§ Problem details:
Give what follows in the project page on where information in data is found, continuing it after its last sentence.

── Passage provided ──

Where is the information in data?


Kieran A. Murphy Dani S. Bassett

University of Pennsylvania


How to decompose the information contained in data about a relationship between multiple variables, by using the Distributed Information Bottleneck as a novel form of interpretable machine learning.



Papers | Code | Method overview

Papers

The Ikeda attractor, colored according to a machine learning optimized measurement scheme Machine-learning optimized measurements of chaotic dynamical systems via the information bottleneck

Physical Review Letters (Accepted) [arxiv link]
Heat map showing the density of information in a region of a simulated glass Information decomposition in complex systems via machine learning

PNAS 2024 [PNAS (open access)] || [arxiv link]
Distributed information plane plot showing a decomposition of information about how bikes are rented Interpretability with full complexity by constraining feature information

ICLR 2023

[Conference proceedings link (OpenReview)] || [arxiv link]
Animation of a double pendulum swinging around chaotically Characterizing information loss in a chaotic double pendulum with the Information Bottleneck

NeurIPS 2022 workshop "Machine learning and the physical sciences", selected for oral presentation

[arxiv link]
Animation of Mona Lisa painting approximations that decrease in fidelity The Distributed Information Bottleneck reveals the explanatory structure of complex systems

[arxiv link]

Code

github logo Code is available on github!

───
── Information provided ──

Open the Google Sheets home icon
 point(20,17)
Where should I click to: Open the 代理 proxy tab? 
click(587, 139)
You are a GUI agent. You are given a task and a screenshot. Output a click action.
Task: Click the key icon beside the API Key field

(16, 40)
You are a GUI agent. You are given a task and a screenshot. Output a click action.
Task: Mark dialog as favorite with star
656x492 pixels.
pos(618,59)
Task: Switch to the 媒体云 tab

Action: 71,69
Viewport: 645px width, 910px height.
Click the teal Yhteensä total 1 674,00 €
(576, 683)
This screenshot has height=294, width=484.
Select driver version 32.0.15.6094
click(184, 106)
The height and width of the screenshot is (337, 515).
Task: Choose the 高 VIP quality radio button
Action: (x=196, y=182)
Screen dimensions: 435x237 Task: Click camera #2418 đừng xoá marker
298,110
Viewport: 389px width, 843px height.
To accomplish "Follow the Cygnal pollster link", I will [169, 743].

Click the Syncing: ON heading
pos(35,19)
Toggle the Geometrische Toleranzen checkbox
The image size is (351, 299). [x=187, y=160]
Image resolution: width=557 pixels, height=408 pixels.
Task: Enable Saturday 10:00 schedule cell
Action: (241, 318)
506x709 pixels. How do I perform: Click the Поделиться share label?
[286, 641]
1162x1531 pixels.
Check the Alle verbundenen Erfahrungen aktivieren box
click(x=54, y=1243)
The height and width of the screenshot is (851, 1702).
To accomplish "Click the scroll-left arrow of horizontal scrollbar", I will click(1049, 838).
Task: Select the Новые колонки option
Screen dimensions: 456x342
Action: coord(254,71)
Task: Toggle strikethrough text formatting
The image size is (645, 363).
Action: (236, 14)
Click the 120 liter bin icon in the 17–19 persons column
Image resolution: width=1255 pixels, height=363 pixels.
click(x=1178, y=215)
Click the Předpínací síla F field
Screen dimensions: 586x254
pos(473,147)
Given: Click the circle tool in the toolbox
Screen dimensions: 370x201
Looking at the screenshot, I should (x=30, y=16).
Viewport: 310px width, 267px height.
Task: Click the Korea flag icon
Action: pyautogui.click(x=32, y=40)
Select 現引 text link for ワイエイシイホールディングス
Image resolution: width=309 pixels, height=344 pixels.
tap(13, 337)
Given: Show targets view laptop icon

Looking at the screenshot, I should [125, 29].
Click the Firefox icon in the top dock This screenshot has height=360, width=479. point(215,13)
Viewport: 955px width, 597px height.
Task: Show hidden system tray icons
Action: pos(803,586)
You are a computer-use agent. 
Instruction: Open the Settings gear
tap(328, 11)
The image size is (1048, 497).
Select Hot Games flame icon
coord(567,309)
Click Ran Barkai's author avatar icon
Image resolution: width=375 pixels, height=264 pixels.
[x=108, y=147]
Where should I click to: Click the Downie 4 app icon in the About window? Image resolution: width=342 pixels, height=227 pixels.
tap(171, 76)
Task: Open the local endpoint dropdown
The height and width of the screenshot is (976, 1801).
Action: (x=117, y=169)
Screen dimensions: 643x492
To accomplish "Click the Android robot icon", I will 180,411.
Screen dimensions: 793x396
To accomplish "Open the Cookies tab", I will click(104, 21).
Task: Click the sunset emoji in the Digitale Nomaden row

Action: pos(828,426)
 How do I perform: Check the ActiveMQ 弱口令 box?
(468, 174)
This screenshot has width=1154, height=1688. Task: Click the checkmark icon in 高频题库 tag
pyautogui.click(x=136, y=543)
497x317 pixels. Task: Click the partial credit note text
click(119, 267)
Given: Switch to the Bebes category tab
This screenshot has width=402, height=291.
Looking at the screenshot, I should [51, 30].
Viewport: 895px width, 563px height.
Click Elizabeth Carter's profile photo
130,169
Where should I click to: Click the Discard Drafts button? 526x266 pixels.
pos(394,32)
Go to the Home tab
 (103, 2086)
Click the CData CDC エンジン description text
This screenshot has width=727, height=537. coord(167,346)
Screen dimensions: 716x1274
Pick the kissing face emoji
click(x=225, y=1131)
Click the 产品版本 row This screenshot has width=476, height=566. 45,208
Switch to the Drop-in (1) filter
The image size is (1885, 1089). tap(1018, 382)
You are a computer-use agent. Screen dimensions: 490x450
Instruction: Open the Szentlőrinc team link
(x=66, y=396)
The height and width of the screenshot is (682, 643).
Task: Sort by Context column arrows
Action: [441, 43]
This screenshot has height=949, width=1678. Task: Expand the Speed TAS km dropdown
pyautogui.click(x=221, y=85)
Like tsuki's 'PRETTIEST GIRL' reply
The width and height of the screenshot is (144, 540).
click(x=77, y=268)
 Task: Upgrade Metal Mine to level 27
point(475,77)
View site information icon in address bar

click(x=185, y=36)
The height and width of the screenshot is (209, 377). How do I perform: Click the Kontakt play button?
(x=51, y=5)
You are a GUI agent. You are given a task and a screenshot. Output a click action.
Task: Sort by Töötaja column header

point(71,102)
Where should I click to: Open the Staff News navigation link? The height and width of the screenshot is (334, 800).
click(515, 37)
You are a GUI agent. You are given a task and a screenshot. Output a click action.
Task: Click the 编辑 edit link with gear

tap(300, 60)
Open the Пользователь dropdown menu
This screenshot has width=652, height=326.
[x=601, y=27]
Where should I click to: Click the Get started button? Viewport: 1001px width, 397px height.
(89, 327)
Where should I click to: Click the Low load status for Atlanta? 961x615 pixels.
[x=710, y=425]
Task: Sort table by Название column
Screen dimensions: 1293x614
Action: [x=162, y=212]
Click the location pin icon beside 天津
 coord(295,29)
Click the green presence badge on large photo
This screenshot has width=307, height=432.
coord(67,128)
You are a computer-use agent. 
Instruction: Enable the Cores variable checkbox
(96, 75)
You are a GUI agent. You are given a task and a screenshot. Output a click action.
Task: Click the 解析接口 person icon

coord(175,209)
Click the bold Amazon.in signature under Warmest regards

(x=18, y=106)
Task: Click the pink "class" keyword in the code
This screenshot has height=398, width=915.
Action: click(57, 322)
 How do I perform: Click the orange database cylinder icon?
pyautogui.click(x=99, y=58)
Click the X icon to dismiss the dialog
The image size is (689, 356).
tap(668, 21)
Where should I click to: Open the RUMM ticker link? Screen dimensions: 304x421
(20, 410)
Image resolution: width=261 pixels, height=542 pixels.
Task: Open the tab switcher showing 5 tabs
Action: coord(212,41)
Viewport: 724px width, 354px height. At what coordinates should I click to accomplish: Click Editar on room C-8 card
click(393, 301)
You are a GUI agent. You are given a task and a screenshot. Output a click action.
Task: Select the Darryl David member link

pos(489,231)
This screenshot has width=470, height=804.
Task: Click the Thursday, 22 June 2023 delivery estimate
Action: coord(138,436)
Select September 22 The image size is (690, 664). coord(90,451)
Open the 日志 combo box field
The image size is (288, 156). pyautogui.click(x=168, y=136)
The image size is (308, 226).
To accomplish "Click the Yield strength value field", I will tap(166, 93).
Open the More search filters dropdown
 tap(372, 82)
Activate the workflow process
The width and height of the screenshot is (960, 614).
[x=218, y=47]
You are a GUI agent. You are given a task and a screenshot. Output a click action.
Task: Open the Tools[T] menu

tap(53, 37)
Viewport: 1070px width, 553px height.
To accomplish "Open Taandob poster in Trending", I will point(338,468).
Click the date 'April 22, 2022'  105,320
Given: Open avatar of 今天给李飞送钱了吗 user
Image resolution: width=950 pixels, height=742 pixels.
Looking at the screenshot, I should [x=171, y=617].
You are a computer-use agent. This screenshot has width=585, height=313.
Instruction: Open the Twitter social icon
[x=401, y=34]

───

§ Answer box:
Method overview

TL;DR Introduce a penalty on information used about each component of the input. Now you can see where the important information is.

We are interested in the relationship between two random variables \(X\) and \(Y\), which we'll call the input and output. We assume \(X\) is composite: there are components \(\{X_i\}\) that are measured together, that can have arbitrarily complex interaction effects with respect to the outcome of \(Y\).

Illustration of components of X interacting as a network culminating in Y
The components of \(X\) can have complex interaction effects with respect to the outcome of \(Y\).

This setting is ubiquitous. Some examples we have investigated:

\(\{X_i\}\) \(Y\)
  • Density variations describing local structure in a glassy material
  • Horizontal and vertical coordinates of position in an image
  • Angles, velocities for arms of a double pendulum
  • Stats for a hospital patient such as age, temperature, and P/F ratio
  • Measurements of a sample of red wine
  • Whether that part of the material is about to rearrange
  • Color at that point in the image
  • Future state of double pendulum
  • Outcome of treatment

  • Rating of the wine

Given data of \(X\) and \(Y\), the typical route a machine learning practitioner takes is to fit a deep neural network to predict \(Y\) given \(X\). The resulting model is incomprehensible, however, granting predictive power without insight.

Schematic of components of X feeding into a neural network to predict Y
Typical machine learning setup: just feed it all in.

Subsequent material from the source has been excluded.